What is the biological basis, symptoms and treatment for myelofibrosis?

Answer 87

• Myelofibrosis occurs when the bone marrow cells called fibroblasts make too much fibrous (scar) tissue. As a result fewer blood cells are created and they are destroyed more rapidly. This causes anaemia, a low platelet count and a tendency to develop infections.
• Few symptoms at first, when anaemia develops can cause fatigue, weakness and abdominal pain from enlarged spleen.
• Variety of treatment, some do not require any active treatment and are followed closely (active surveillance).
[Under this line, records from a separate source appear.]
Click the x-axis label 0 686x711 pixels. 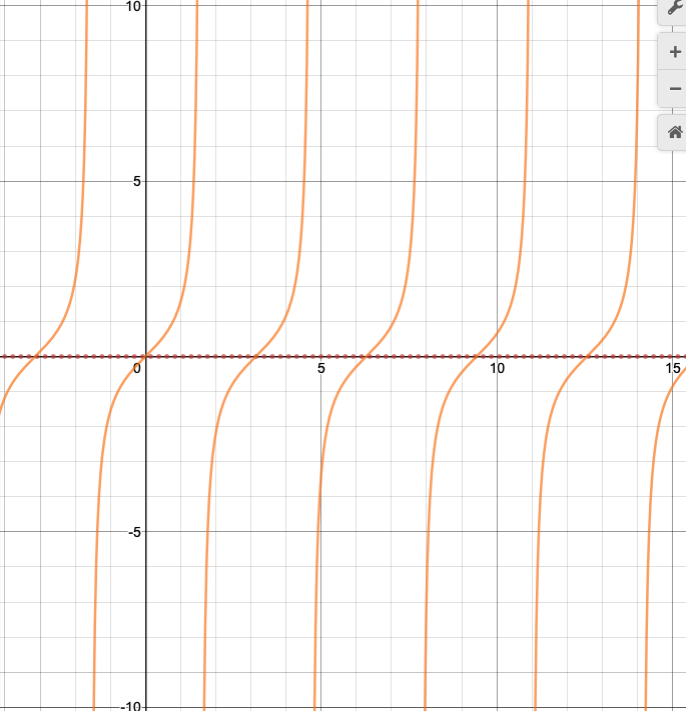pos(138,370)
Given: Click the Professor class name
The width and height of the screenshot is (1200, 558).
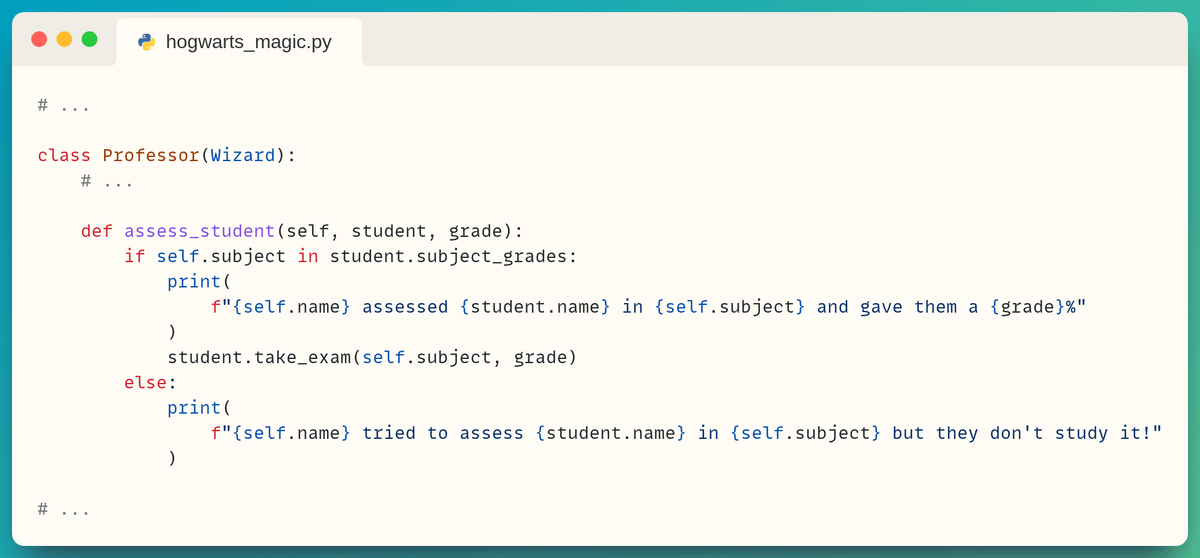Looking at the screenshot, I should click(151, 156).
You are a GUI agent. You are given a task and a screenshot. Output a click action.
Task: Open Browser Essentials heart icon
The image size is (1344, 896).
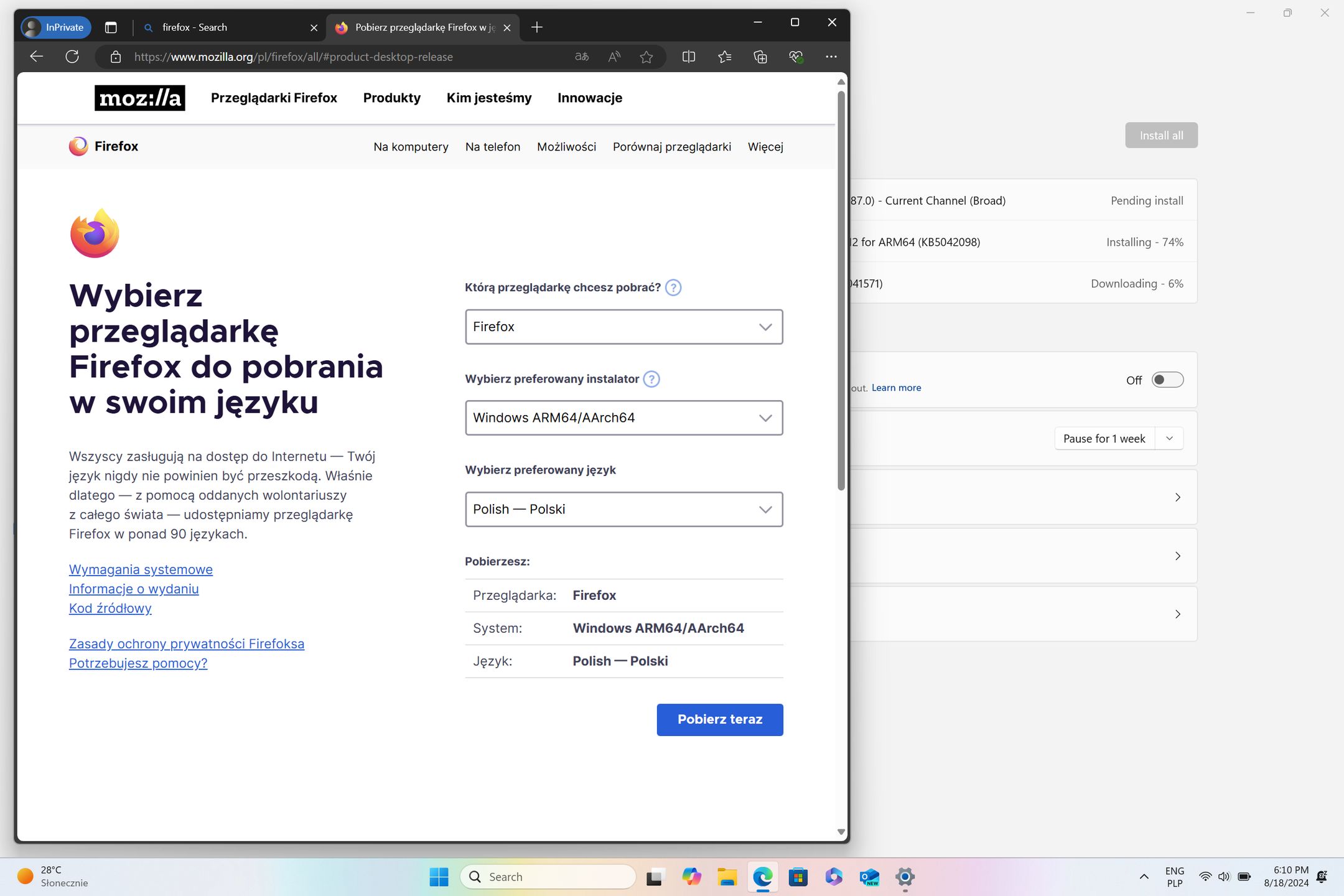coord(796,56)
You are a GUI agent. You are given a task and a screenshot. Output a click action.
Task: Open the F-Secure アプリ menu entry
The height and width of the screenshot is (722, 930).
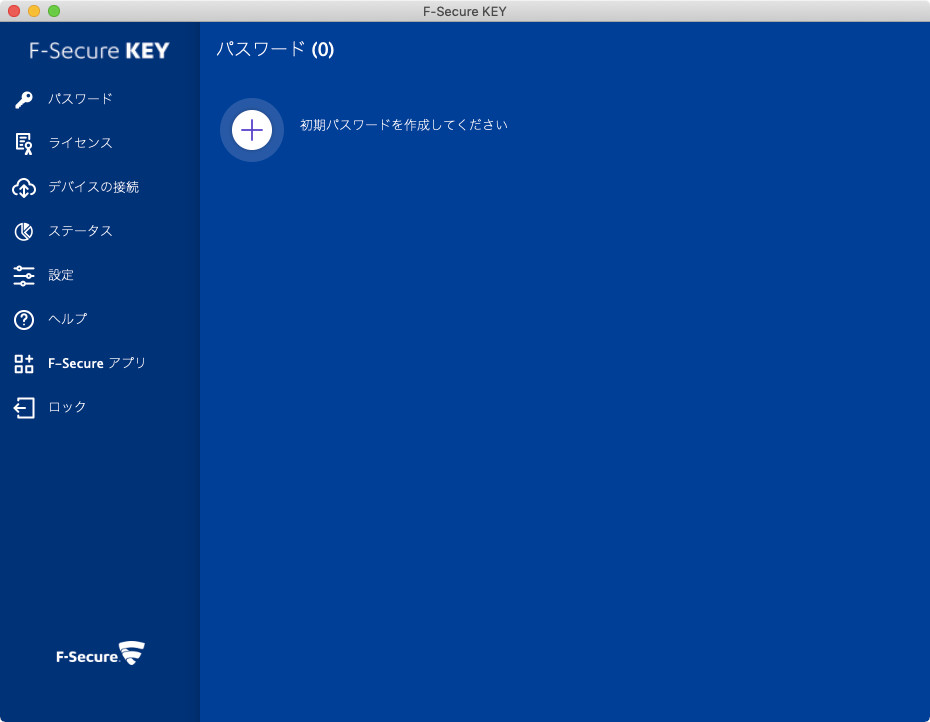97,363
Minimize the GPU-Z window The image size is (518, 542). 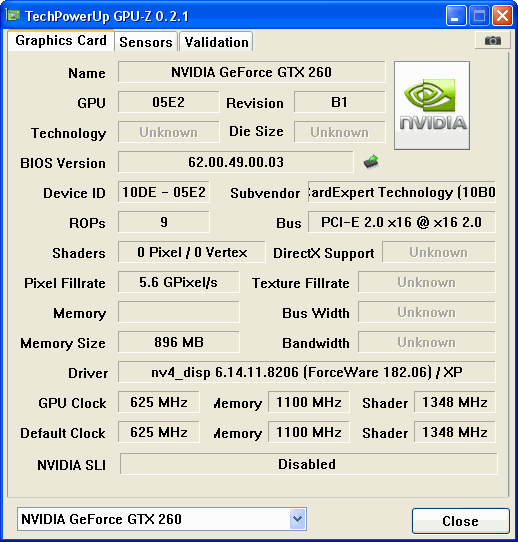click(456, 16)
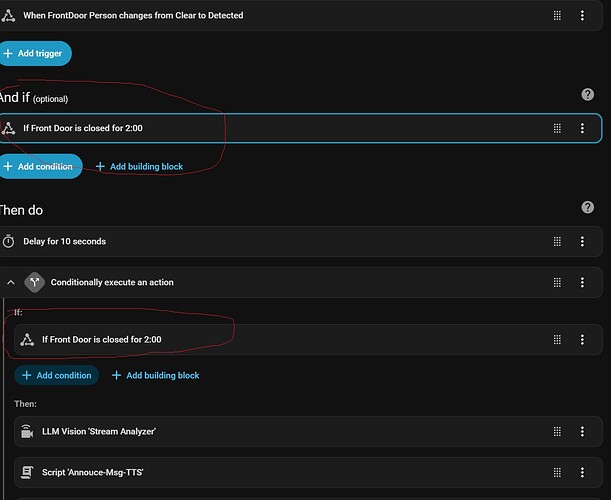This screenshot has width=611, height=500.
Task: Grab drag handle on And-if Front Door condition
Action: click(x=558, y=128)
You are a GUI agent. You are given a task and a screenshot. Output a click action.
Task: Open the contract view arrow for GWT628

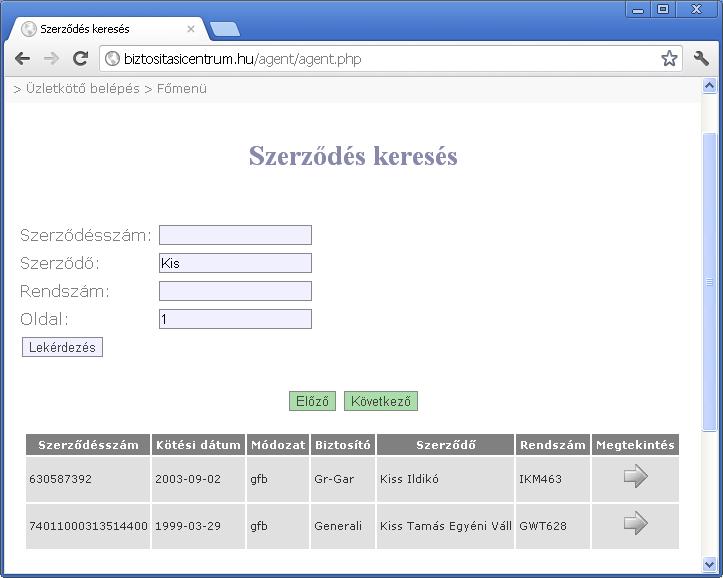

Treatment decision made on symptoms and how disease acts. Ruxolitibib (JAK2 inhibior) can target JAK2 mutations and reduce size of spleen and many myelofibrosis symptoms. Other options include chemotherapy. Anaemia is treated with blood transfusions, Only potential cure is bone marrow transplant.

Question 88

What is the biological basis, symptoms and treatment for essential thrombocytopenia?

Answer 88

• ET occurs when the BM produces too many platelets causing blood clots throughout the body which affect vital organs.
• Chemotherapy is used to prevent the excess production of platelets.

Question 89

What proportion of AML cases have a FLT3 mutation and specifically a FLT3-ITD?

Answer 89

Mutations occur in 30% of AML
FLT3-ITD in 25% of AML

Question 90

What proportion of AML cases have an NPM1 mutation?

Answer 90

8-10%

Question 91

What are the different subtypes of MPN, underlying biological consequence and survival?

Answer 91

• Polycythaemia Vera (PV)
  o Overproduction of red blood cells
  o Life expectancy same as general population
• Essential Thrombocythemia (ET)
  o Overproduction of platelets
  o Life expectancy same as general population
• Myelofibrosis (MF)
  o Overproduction of fibroblasts
  o Survival 4-5.5 years
  o May evolve from ET / PV

Question 92

What are the symptoms of Polycythaemia Vera (PV)

Answer 92

o Thick blood
o Headaches
o Blurred Vision
o Bleeding
o Itching
o Splenomegaly

Question 93

What are the symptoms of - Myelofibrosis (MF)

Answer 93

o Anaemia
o Tiredness
o Bruising
o Night sweats
o Fever
o splenomegaly

Question 94

What are the symptoms of - Essential Thrombocythemia (ET)

Answer 94

o Headaches
o Dizziness
o Enlarged Spleen
o Blood clots
o splenomegaly

Question 95

What are the variants and clinical significance in myelofibrosis?

Answer 95

• JAK2 V617F
  o Intermediate
  o Treatment with JAK2 inhibitors
• MPL W515L/K
  o Intermediate
• CALR
  o Good prognosis
  o Type 1 better than type 2
• Triple negative – Poor prognosis

Question 96

What are the three TKIs which can be used for treatment of CML?

Answer 96

Imatinib, Dasatenib, Nilotinib

Question 97

The WHO 2017 classification of eosinophilic disorders describes eosinophilic disorders as having a tyrosine kinase fusion with one of these genes…. –

Answer 97

PDGFRA, PDGFRB or FGFR1.

Question 98

What disorders overlap with CEL and how can they be distinguished?

Answer 98

• Myeloproliferative Neoplasms and Systemic Mastocytosis.
• Presence of a TK fusion separates from other MPNs (PDGFRA, PDGFRB, FGFR1) (not BCR-ABL1 which is diagnostic of CML)
• Systemic Mastocytosis can be distinguished by the presence of a KIT D816V mutation which is found in >90% of SM cases.